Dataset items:

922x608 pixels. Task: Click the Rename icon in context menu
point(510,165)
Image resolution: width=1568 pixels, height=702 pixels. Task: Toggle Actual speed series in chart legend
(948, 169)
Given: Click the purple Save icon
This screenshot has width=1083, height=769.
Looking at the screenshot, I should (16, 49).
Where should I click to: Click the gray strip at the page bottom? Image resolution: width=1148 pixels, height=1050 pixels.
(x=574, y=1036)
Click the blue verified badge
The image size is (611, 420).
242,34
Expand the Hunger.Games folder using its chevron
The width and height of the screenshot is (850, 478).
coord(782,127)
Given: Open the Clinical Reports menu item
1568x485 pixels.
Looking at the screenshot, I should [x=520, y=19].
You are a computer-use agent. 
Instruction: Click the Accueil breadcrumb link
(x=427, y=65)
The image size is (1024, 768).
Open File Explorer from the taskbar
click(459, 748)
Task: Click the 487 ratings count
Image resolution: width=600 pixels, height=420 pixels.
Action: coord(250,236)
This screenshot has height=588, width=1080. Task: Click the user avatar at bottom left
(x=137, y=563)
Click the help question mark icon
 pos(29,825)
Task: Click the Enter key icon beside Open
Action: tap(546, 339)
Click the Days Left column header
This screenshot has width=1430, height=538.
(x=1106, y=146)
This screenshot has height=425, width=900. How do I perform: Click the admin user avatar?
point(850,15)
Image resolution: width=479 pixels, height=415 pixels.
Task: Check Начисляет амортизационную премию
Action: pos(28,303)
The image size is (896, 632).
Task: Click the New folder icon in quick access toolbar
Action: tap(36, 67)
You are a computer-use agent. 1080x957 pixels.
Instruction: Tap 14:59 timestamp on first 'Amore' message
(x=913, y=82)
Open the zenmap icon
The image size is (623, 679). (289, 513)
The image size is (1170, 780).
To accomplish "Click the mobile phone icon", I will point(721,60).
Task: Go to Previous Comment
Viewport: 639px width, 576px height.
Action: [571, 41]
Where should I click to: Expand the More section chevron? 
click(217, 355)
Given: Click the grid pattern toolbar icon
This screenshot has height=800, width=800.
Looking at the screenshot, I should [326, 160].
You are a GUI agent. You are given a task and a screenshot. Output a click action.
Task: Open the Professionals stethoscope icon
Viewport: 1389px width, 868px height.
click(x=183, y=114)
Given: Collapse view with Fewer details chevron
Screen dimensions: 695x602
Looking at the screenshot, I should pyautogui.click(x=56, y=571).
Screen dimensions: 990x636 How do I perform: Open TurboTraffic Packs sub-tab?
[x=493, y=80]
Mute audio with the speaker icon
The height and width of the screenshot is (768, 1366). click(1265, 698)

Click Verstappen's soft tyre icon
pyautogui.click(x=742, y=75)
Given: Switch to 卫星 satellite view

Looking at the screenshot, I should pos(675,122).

● PROBLEM TO SOLVE
Return all lines in the data that include the word "computer".

● ANSWER FOR THIS EXERCISE
You are a computer-use agent. 
You are a computer-use agent. 1080x957 pixels.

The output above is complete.